Reducing Your Carbon Footprint—With Broadband: Internet Providers Are Helping American Consumers Go Green

green energy project

Earth Day 2022 is upon us, and if you’re like us, topics like reducing your carbon footprint or making your home more energy efficient are top of mind. As you explore ways to make your life greener, you already might be getting help from an unexpected source: broadband. 

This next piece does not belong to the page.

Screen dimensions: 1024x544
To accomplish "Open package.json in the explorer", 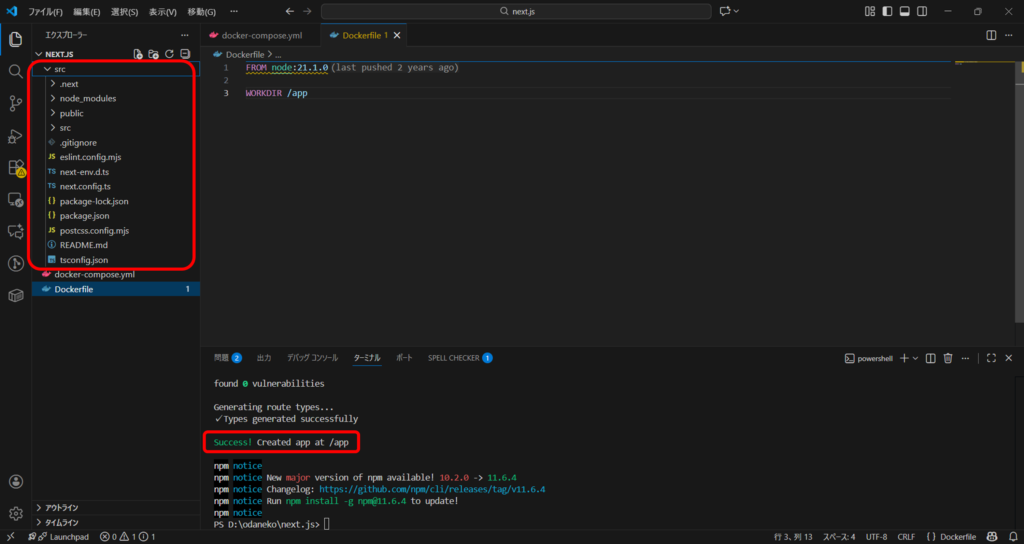I will pos(84,216).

There are over 80 million broadband subscribers and 43 million cable television subscribers in the U.S., and each requires additional technology, like modems, routers and set-top boxes to function. Broadband providers recognize that making these devices more efficient is critical to reducing a subscriber’s electric bill and carbon footprint, and providers continue to work with their hardware partners to save consumers money and reduce their impact on the environment. Let’s take a look at a few ways broadband providers are helping their customers go green.

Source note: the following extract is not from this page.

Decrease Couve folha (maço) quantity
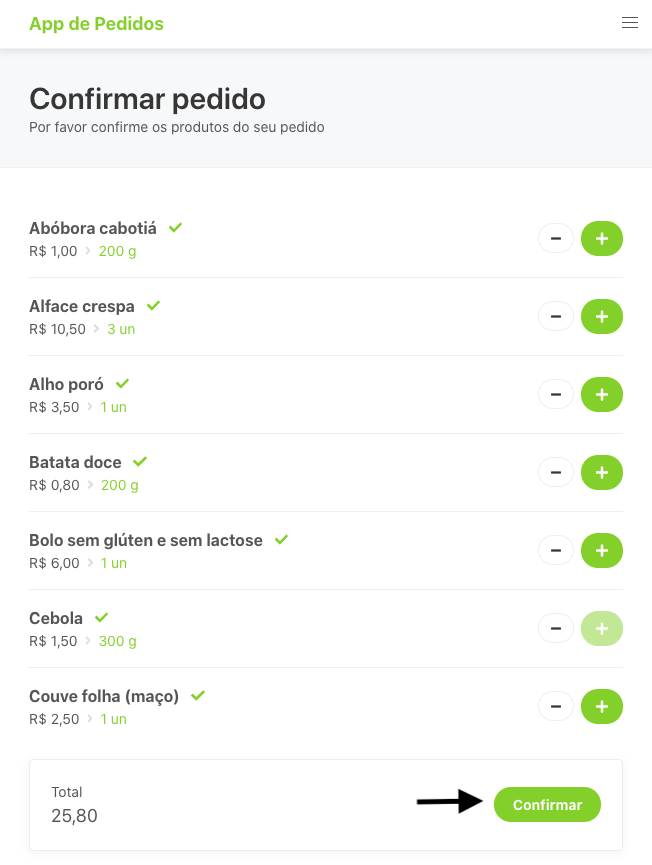The width and height of the screenshot is (652, 865). [x=556, y=707]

Reducing carbon footprints with consumer-friendly tech

Thanks to joint agreements among service providers and technology manufacturers, which have been renewed through 2025, your home internet tech is running more efficiently than ever—and will only continue to improve. In fact, consumers have already saved $7 billion in energy bills while avoiding 39 million metric tons of CO2 emissions. And thanks to a tiered system of efficiency levels, the new agreement will reduce maximum power levels by approximately 43% on average from 2021 levels. 

Complementing the set-box agreement, the Small Network Equipment (SNE) Voluntary Agreement, established in 2015, applies to internet modems, routers, and other equipment that deliver broadband service to over 85% of the residential market. 

Together, these agreements will facilitate innovation and the timely introduction of new features, putting money back into consumers’ pockets and greening the economy at the same time.  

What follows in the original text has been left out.